“Halloween Kills” Enthusiasm
Since 1978’s Halloween helped create perhaps the most popular subgenre of horror, the franchise itself has always been at its best when it takes itself less seriously (see: “Season of the Witch”).
Compared to brothers-in-slashing, Freddy and Jason, that hasn’t happened so often, as not many people agree with me. The Halloween franchise is the “serious” one, and it often wears its badge as Victim Zero in a way that holds itself in higher esteem than it should. John Carpenter’s music is the best, but after that, Freddy and Jason often have the most creativity, artistry and newness on display.

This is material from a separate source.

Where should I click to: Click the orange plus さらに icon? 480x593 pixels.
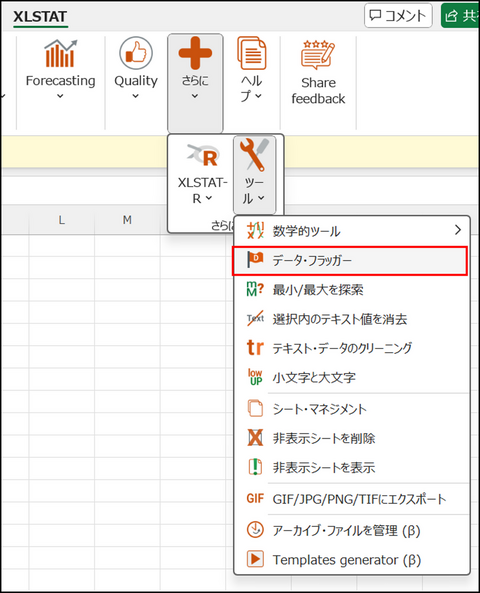195,53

Say what you want about Friday the 13th, but they’re always trying shit, even and especially when it resembles shit.
Halloween Kills is the bridge movie in a trilogy from David Gordon Green, which feels like the Halloween equivalent of the Daniel Craig Bond films. On the surface, that gets my heart pounding, as if followed, threatened by a thrilling idea.
But this film, so obviously built as the midpoint, crumbles under any scrutiny. This is all a roundabout/Halloween Kills way of saying: I didn’t like it. I get everything’s intentional — we as a species are inept, stupid and continually try to solve problems in the same violent, antiquated ways. We even make the same movies over and over again (and I’m the sucker buying a ticket). We’re run by hate, by fear and our need to be a hero/martyr and so easily fall into mob mentality. We have seen many such moments in our horrifying recent history. But… that doesn’t make this interesting to watch. With the exception of the Haddonfield mob driving a scared inmate to suicide, I don’t think there’s a single moment or scene that felt original.

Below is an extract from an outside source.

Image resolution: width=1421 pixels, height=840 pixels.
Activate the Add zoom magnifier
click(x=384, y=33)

Is being unoriginal to make a point about our species’ unoriginality a worthwhile exercise? What I see in Michael Myers’ reflection is merely a ramshackle bridge to Part 3/more money, which undercuts any worthwhile message I can parse out. It took over 100 minutes (not to mention the ten films that feature Myers before this) to figure out that we can’t kill Michael Myers with brute force.
I guess I have a little bit more faith in humanity if that comes as actual news.
Halloween Kills is in theaters now and is available on premium Peacock TV.